Introduction and Set up

  1. The Margin:
    The margin of a linear classifier is the distance from the decision boundary to the nearest sample point.

  2. The current Problem:
    All the classifiers discussed thus far (i.e. Centroid, Perceptron) will converge to a correct classifier on linearly seprable data; however, the classifier they converge to is not unique nor the best.

    But what does it mean to be the “best” classifier?

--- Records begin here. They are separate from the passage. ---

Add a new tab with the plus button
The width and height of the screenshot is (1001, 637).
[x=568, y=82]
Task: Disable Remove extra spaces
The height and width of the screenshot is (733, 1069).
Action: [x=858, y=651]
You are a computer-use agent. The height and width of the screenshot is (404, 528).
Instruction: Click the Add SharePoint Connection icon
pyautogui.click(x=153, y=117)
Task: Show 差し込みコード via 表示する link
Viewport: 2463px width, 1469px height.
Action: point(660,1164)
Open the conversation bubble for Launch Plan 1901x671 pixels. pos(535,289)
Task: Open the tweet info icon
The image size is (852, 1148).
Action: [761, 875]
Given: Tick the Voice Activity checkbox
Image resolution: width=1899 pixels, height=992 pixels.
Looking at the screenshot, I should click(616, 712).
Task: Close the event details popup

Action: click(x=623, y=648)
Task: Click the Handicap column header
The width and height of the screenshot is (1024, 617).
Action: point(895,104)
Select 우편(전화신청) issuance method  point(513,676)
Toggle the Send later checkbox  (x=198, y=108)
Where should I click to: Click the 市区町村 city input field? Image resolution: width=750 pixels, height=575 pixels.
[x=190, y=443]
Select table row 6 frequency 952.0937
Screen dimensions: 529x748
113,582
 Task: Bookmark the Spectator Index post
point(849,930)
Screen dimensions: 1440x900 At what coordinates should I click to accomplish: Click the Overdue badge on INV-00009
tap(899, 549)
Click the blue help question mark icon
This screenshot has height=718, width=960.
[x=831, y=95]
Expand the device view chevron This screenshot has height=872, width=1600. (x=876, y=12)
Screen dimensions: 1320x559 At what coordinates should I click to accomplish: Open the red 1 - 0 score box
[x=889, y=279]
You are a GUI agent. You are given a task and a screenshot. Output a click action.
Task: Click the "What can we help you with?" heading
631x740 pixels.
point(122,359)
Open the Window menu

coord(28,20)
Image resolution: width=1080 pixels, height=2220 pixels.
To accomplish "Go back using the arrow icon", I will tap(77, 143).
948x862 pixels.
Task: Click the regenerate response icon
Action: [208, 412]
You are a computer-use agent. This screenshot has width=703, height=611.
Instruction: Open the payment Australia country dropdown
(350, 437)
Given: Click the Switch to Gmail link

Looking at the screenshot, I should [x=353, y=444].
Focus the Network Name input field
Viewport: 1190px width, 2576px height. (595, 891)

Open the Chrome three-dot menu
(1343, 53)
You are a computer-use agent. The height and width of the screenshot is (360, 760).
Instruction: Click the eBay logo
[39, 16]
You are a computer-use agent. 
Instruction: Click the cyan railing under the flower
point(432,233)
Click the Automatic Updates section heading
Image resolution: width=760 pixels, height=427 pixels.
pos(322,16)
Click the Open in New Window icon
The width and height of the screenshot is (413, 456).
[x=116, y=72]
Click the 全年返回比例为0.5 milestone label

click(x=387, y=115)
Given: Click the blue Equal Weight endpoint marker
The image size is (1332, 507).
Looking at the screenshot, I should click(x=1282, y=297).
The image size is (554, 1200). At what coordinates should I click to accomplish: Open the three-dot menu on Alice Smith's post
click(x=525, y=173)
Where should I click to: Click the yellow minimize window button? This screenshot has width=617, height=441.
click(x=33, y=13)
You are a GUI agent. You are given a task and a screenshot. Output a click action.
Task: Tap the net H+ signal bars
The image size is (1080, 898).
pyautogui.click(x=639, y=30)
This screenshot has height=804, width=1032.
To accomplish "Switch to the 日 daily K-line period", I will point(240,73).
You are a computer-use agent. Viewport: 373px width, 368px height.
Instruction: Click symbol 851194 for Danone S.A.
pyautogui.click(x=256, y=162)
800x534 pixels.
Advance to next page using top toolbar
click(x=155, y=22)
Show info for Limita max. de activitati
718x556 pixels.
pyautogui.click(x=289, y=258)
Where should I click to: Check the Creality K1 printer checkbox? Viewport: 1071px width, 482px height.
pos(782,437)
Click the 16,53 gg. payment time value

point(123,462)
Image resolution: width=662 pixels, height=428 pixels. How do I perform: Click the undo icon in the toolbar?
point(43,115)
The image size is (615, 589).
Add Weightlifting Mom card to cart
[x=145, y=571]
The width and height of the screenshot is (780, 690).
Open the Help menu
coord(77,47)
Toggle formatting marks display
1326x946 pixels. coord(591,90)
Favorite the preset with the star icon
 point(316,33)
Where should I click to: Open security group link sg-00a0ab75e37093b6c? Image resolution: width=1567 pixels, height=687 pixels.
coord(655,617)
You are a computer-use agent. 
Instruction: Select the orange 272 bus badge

    We assume that if we can maximize the distance between the data points to be classified and the hyperplane that classifies them, then we have reached a boundary that allows for the “best-fit”, i.e. allows for the most room for error.
  3. The Solution:
    We enforce a constraint that achieves a classifier that has a maximum-margin.
  4. The Signed Distance:
    The signed distance is the minimum distance from a point to a hyperplane. We solve for the signed distance to achieve the following formula for it: \(d = \dfrac{\| w \cdot x_0 + b \|}{\|w\|},\)
    where we have an n-dimensional hyperplane: \(w \cdot x + b = 0\) and a point \(\mathbf{x}_ n\).
    • Proof.
      • Suppose we have an affine hyperplane defined by \(w \cdot x + b\) and a point \(\mathbf{x}_ n\).
      • Suppose that \(\mathbf{x} \in \mathbf{R}^n\) is a point satisfying \(w \cdot \mathbf{x} + b = 0\), i.e. it is a point on the plane.
      • We construct the vector \(\mathbf{x}_ n−\mathbf{x}\) which points from \(\mathbf{x}\) to \(\mathbf{x}_ n\), and then, project (scalar projection==signed distance) it onto the unique vector perpendicular to the plane, i.e. \(w\),

        \[d=| \text{comp}_{w} (\mathbf{x}_ n-\mathbf{x})| = \left| \frac{(\mathbf{x}_ n-\mathbf{x})\cdot w}{\|w\|} \right| = \frac{|\mathbf{x}_ n \cdot w - \mathbf{x} \cdot w|}{\|w\|}.\]
      • Since \(\mathbf{x}\) is a vector on the plane, it must satisfy \(w\cdot \mathbf{x}=-b\) so we get

        \[d=| \text{comp}_{w} (\mathbf{x}_ n-\mathbf{x})| = \frac{|\mathbf{x}_ n \cdot w +b|}{\|w\|}\]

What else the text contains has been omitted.